To  celebrate the  restaurant  relaunch, the  island  is set  to  introduce the  Gili  Culinary Journey,  a rotating selection of international dishes which offer guests a global tasting tour without stepping foot off the spectacular beaches of the North Male Atoll. Offered three  nights per week at Kashiveli, the Gili CulinaryJourney will celebrate the heritage and talent ofGili Lankanfushi's culinary team with  a diverse   range  of  signature dishes,  including handmade  culurgiones pasta  with   lobster, artichoke, Vermentino wine and saffron, inspired by Cadau's home  town of Cagliari,  Sardinia,  and richly spiced lamb aatukkari kuzhambu, hailing  from  executive sous chef  Harinath Govindaraj locale of Karaikudi, Tamil  Nadu. The  rotating menu of signature dishes will touch  upon  nine global gourmet hotspots in all, reaching from Alicante, Spain to Nosy-Be, Madagascar and Padang,  Indonesia.

 

The island's vast organic garden  - amongst  the largest in the Maldives  - will provide an abundance of fresh  produce for Kashiveli, from herbs  and spices to fruit and salad leaves.

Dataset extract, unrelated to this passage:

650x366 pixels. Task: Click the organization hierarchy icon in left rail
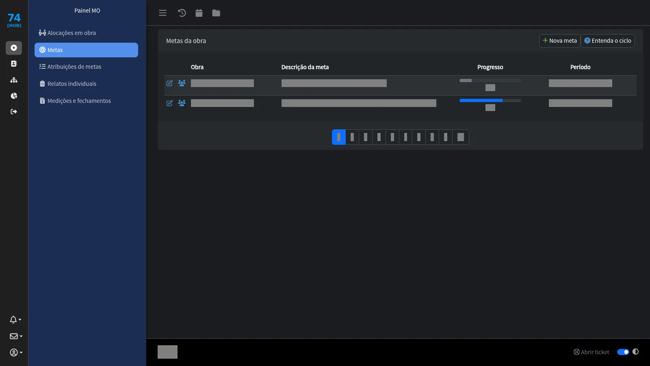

Additional fresh, seasonal produce, including reef fish, meat and vegetables, will be sourced sustainably through local Maldivian suppliers, fishermen and farmers.


 

Kashiveli  joins the island's two existing dining options - By the Sea, serving deliciousJapanese fusion dishes using locally-sourced seafood  and reef fish overlooking the calm waters of the island's northern shore, and the Overwater Bar, offering lighter lunches and sundowner cocktails with a view of visiting sharks  and rays. The  island also offers  an enticing array of destination dining locations, from  BBQ dinners on secluded  sandbars  to lantern-lit feasts amongst  towering palms.